▸ **WHAT NEEDS TO BE DONE**
What are the lines from the one containing "Task: Click Lactobacillus" through the last line of the records below? Return them exactly, leaving out pictures.

:: DATA RECORDS

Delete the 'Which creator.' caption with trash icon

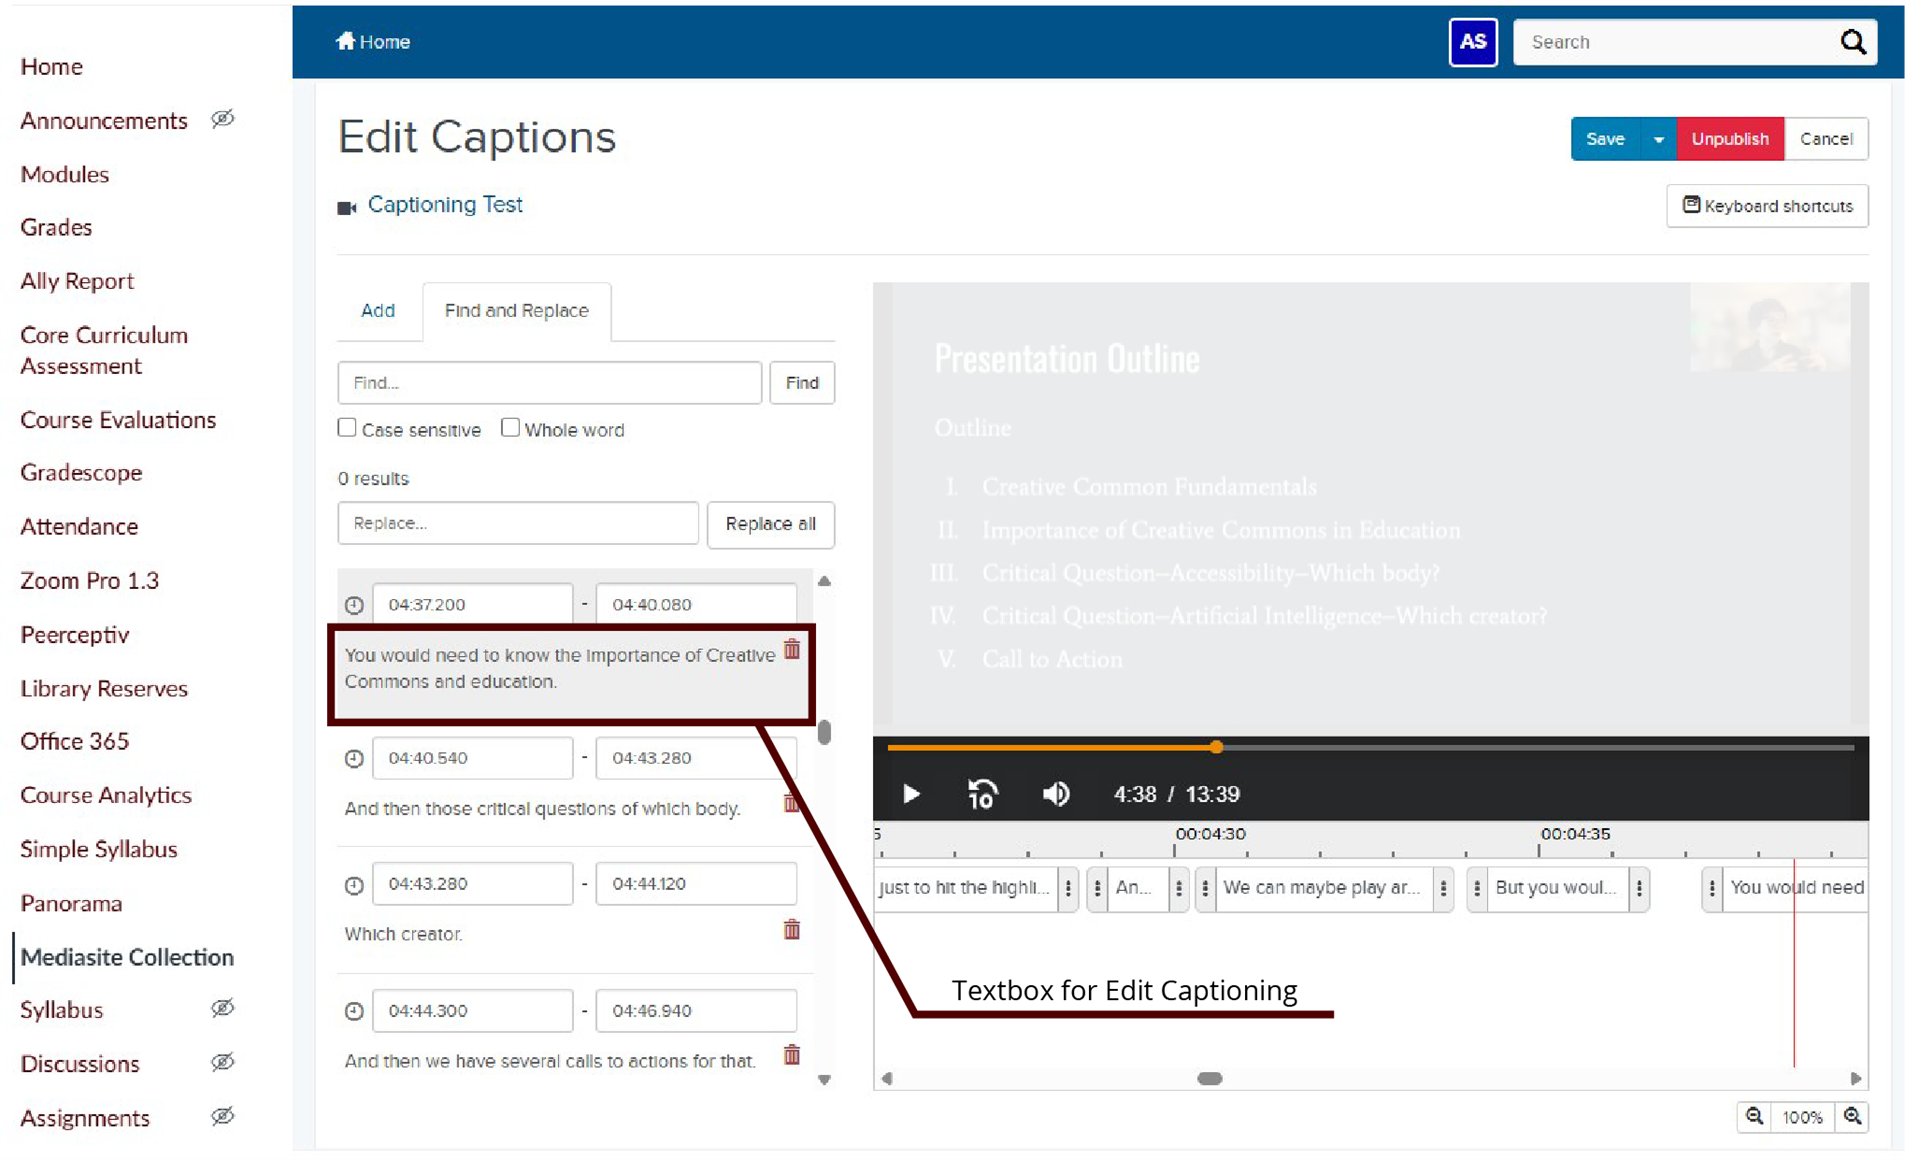(x=791, y=930)
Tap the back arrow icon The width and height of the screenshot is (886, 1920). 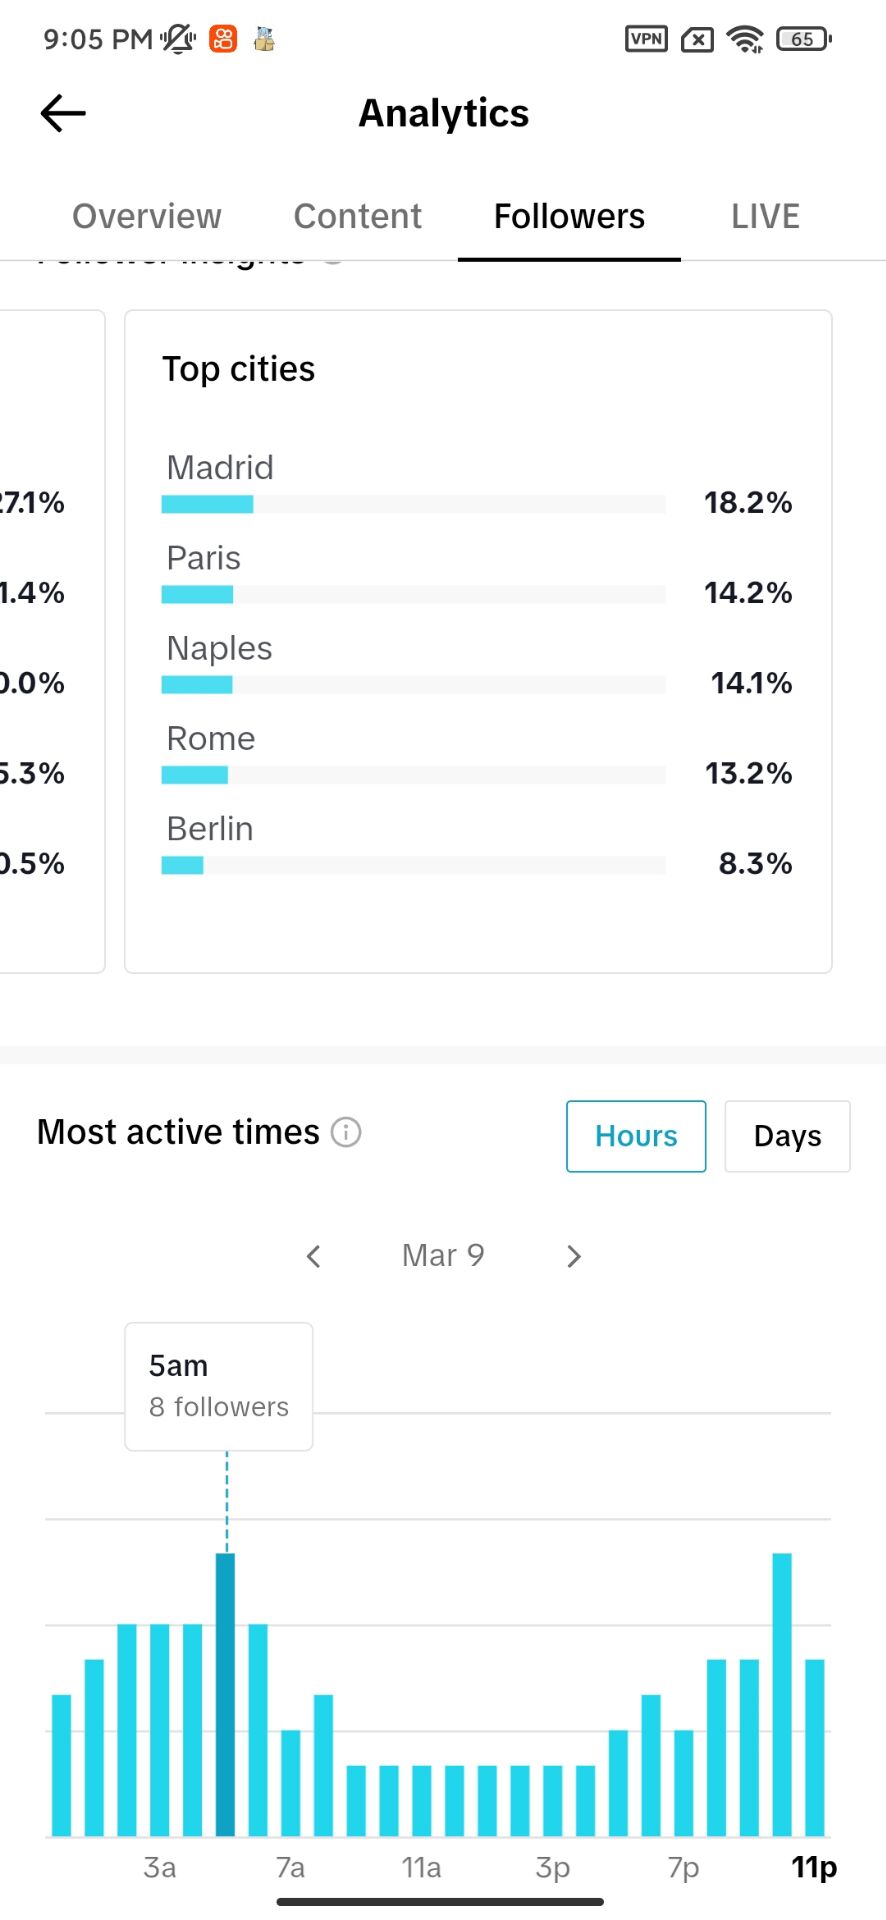point(63,113)
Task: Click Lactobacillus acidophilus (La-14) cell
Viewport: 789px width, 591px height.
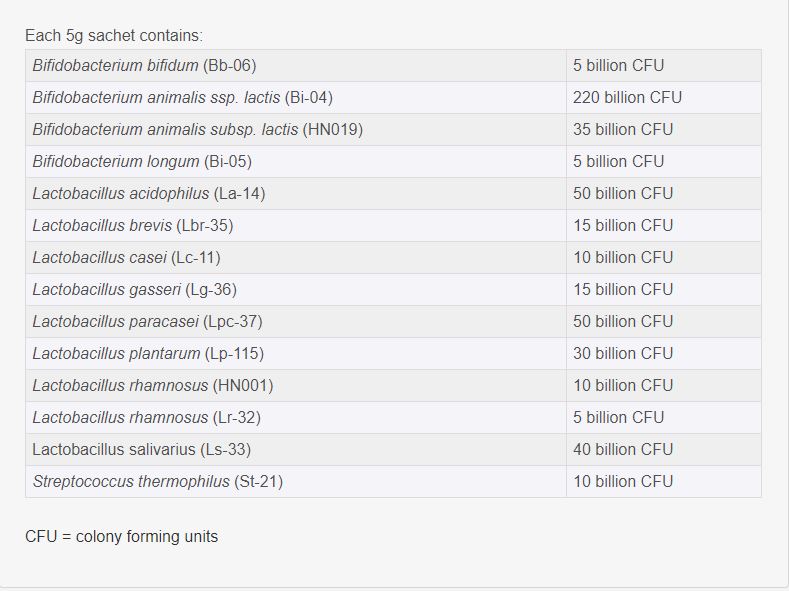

::::

▸ **EXPECTED ANSWER**
Task: Click Lactobacillus acidophilus (La-14) cell
Viewport: 789px width, 591px height.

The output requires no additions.